(Data extract)

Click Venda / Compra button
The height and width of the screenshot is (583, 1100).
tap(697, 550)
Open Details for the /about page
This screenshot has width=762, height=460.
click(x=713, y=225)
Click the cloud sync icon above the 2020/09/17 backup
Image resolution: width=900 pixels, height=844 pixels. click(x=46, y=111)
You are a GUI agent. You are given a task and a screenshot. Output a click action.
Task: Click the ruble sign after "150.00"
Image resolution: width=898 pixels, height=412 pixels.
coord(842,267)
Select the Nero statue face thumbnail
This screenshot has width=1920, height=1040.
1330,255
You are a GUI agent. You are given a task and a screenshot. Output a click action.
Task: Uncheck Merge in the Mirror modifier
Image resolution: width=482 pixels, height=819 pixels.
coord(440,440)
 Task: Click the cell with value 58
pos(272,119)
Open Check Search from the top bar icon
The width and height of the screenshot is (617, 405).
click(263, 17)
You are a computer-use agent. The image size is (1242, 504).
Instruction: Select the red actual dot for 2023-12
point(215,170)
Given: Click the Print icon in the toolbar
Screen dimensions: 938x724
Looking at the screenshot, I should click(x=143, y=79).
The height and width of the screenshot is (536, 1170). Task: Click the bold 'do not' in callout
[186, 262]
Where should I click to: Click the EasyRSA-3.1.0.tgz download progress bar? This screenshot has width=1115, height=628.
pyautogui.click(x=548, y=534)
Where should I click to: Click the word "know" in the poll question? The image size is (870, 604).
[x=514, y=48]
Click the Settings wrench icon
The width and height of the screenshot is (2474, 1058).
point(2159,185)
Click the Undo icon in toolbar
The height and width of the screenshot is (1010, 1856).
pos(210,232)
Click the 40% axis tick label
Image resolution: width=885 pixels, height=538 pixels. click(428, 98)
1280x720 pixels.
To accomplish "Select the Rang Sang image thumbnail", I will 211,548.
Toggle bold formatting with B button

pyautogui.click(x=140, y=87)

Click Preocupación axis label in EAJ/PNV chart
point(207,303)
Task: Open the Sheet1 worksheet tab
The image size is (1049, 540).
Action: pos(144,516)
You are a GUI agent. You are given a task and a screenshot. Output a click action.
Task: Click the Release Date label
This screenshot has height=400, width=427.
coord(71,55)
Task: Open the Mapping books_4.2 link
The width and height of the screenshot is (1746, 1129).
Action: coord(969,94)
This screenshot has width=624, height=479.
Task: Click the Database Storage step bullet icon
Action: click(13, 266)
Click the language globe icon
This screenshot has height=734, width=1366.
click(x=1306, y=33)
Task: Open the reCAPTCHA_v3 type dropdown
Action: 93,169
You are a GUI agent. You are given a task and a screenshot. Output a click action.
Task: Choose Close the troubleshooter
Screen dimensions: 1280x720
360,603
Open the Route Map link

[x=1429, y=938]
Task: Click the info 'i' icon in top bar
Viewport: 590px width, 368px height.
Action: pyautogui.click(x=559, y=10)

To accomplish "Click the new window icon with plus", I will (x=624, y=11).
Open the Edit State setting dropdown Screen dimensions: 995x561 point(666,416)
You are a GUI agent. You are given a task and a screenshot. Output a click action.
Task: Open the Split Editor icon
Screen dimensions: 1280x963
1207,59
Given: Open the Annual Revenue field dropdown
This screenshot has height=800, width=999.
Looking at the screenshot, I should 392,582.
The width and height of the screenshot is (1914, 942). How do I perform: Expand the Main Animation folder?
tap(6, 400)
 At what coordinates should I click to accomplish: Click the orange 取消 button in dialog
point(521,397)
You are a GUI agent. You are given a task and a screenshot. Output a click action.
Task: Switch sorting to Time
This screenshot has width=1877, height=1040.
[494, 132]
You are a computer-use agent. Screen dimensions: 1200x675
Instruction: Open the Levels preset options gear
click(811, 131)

(End Data extract)

> **Required action**: Where the word "computer" occurs in a line of the records, copy that line.

> **Response to this task**:
You are a computer-use agent. The image size is (1242, 504).
You are a computer-use agent. Screen dimensions: 1200x675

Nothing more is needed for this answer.